Kemana kah suami Norma?

Bagaimana kisahnya?




Setting: Sebuah pulau di Riau

Karya ini diterbitkan atas izin NovelToon Juniar Yasir, isi konten hanyalah pandangan pribadi pembuatnya, tidak mewakili NovelToon sendiri

Bersitegang

Dawiyah mengendap-endap. Tapi tak bertahan lama, karena telinga sudah tak karuan mendengar lenguhan dan desahan yang makin menggila.

"Uy, bisa ternodai Telinga gadis perawan ini mendengar suara laknat itu" Iya bergidik geli. "Eh, tapi siapa ya? Tak mungkin suami istri yang sudah tua itu" gumamnya masih penasaran.

Iya berjalan perlahan, menuju arah depan rumah. Pintu bagian teras terbuka.

Dawiyah menuju pintu, kepala melongok kedalam.

"Nuri?" Dawiyah melotot, terkejut melihat gadis kecil itu berdiri di balik hordeng pintu kamar Daria. Yang artinya kamar yang tadi iya dengar suara lenguhan.

"Assalamualaikum" ucapnya, suara sengaja di lantangkan.

Prankkkkk

Terdengar suara berisik dari dalam kamar. Dawiyah terkekeh, karena yang di dalam sana pasti kalang kabut mendengar suara orang dari luar rumah.

"Nuri, ayah kan sudah pesan tadi, jangan keluar kamar. Main saja ponsel ayah di kamarmu" tuding Syamsul kesal.

Nuri masuk ke kamarnya.

"Norma!" panggil Dawiyah dari luar. Sengaja meneriaki begitu, supaya Nuri tak lagi jadi sasaran amarah ayahnya.

Syamsul berjalan ke ruang tamu, menuju arah suara.

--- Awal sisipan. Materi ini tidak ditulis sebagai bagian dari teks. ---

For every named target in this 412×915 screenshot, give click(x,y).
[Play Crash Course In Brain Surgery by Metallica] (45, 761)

"Kau, kenapa kau kesini?" tanya Syamsul acuh, sesekali menoleh ke belakang.

"Norma kemana?" tanya. Mata menyipit curiga melihat penampilan Syamsul yang acak-acakan. Resleting celana belum tertutup sempurna, dahi di penuhi keringat.

"Kau kan sahabat sejati Dia, tentu lebih tahu. Kelakuan juga tak jauh beda. Sama-sama binal!" ucapnya tersenyum miring.

"Hei siamang, aku kan tanya baik-baik" Dawiyah menyingsing lengan bajunya. "Enteng betul mulutmu itu mengatai orang binal!" kesal sekali hati wanita ini menghadapi manusia seperti Syamsul yang mulutnya tidak bisa di rem.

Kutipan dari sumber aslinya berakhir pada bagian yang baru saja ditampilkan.